(Stored items)
[Start of Attachment]

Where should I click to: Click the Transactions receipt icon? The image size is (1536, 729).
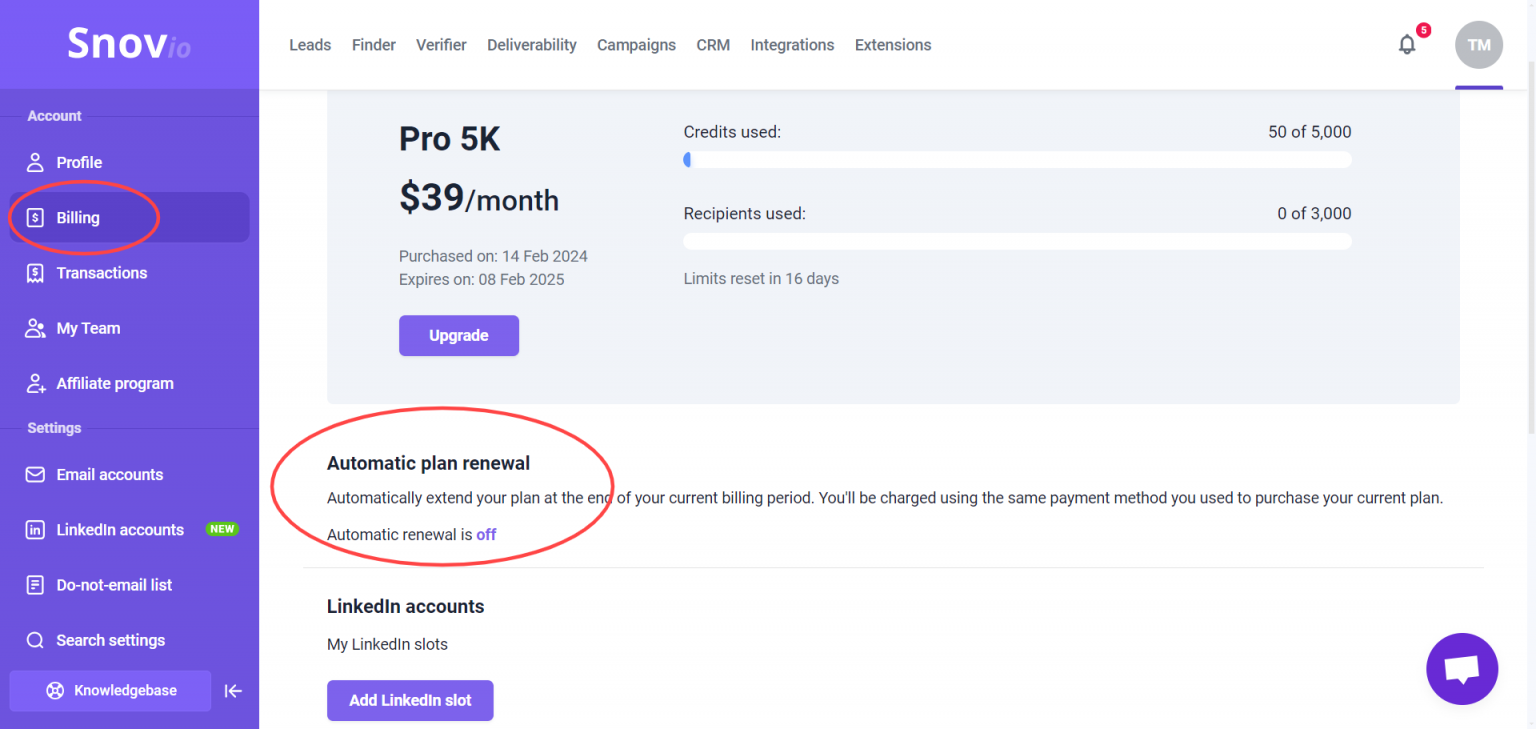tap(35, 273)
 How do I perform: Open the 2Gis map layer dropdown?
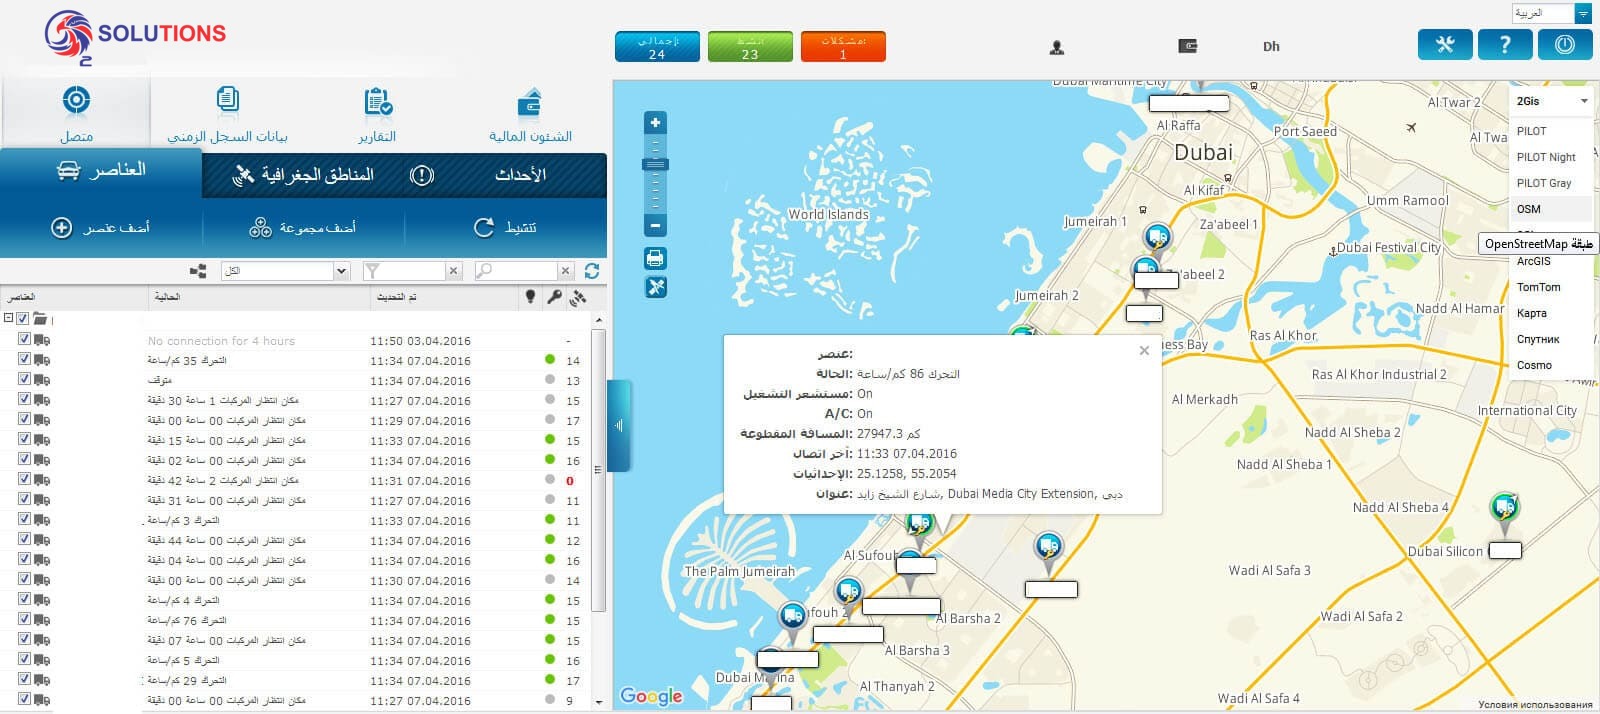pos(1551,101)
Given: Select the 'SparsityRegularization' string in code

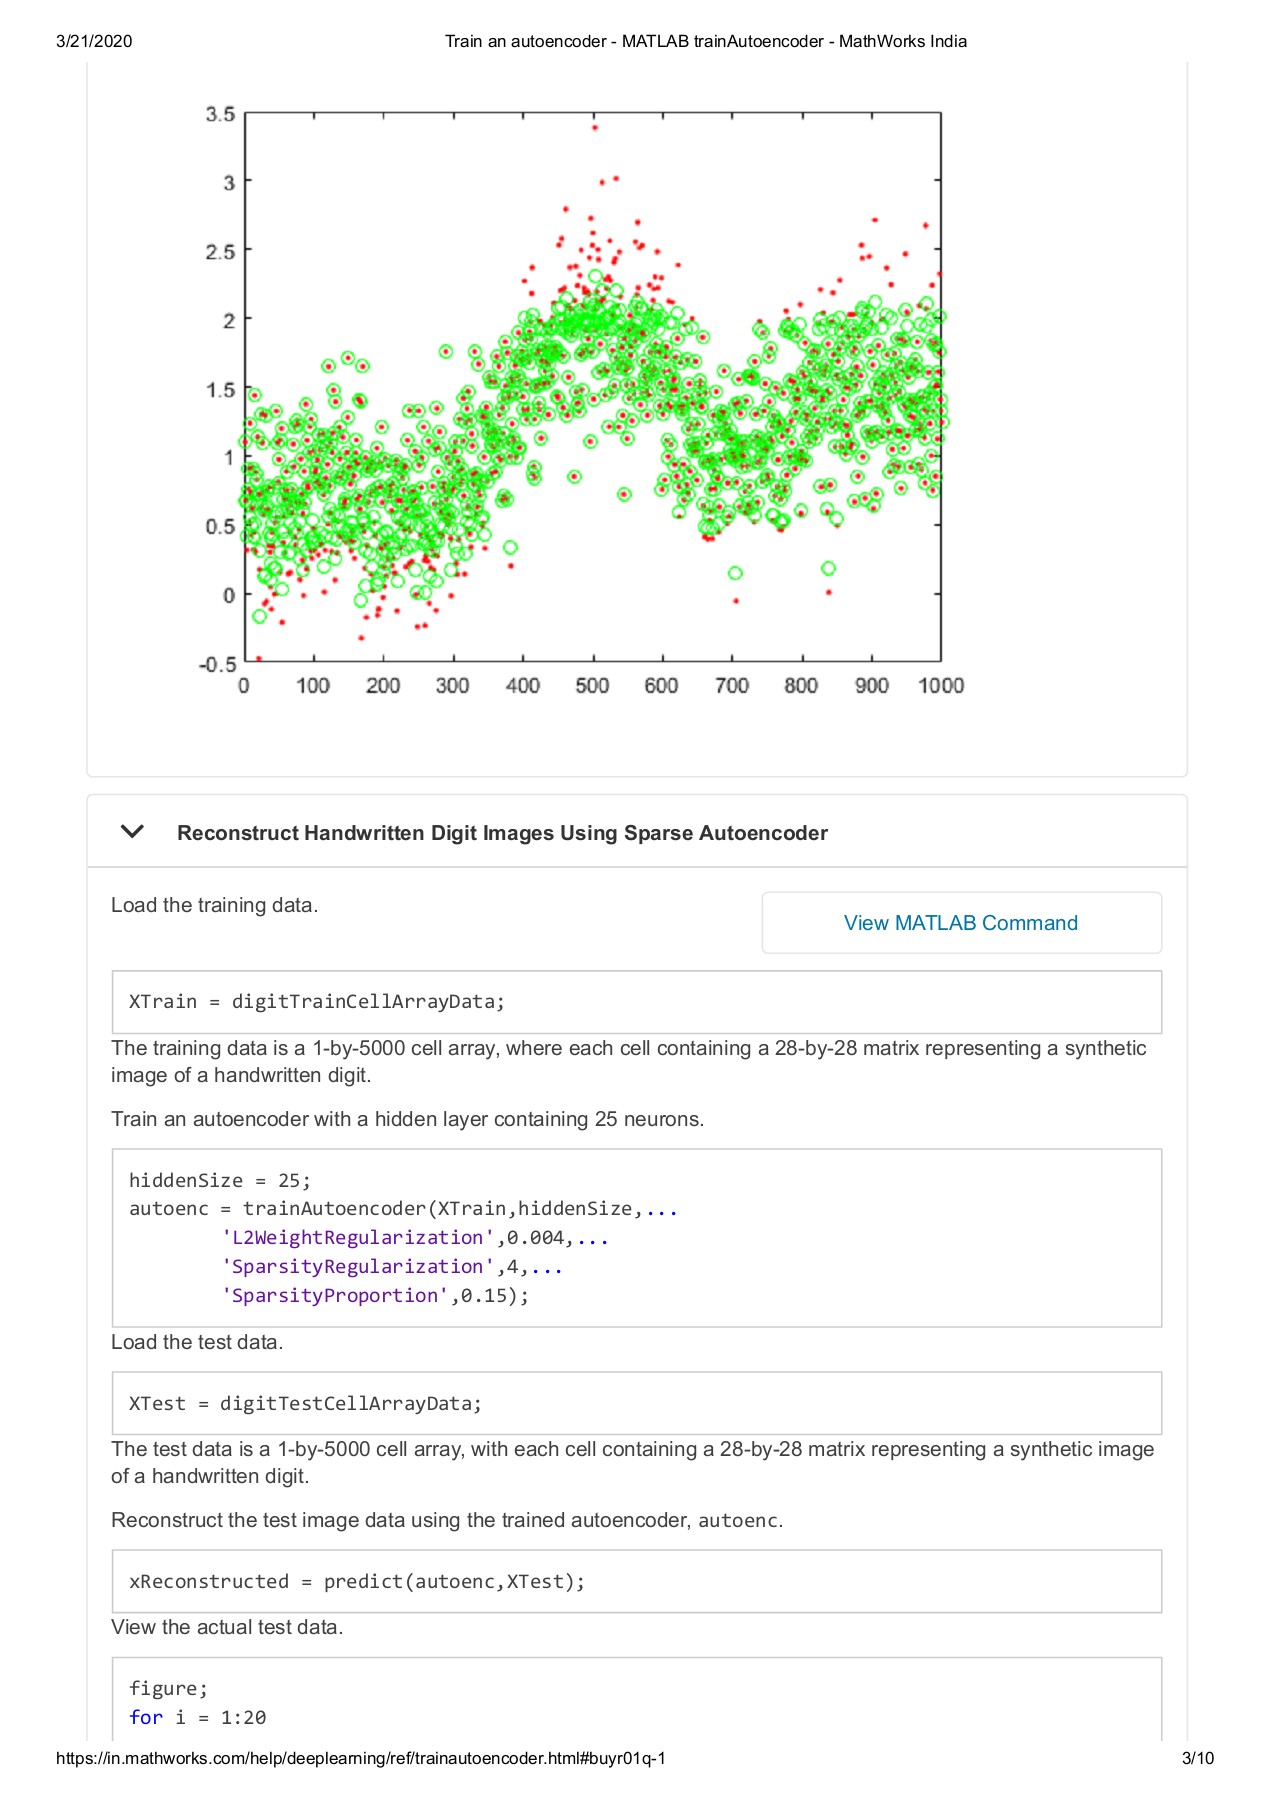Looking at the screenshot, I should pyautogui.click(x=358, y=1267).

[End of Attachment]

* Work instructions *
Set down the entries shown above once more, exactly as they read, but without pictures.

* Solution for this problem *
Where should I click to: Click the Transactions receipt icon? The image size is (1536, 729).
tap(35, 273)
 How do I perform: Open the 2Gis map layer dropdown?
pos(1551,101)
Given: Select the 'SparsityRegularization' string in code

Looking at the screenshot, I should pyautogui.click(x=358, y=1267).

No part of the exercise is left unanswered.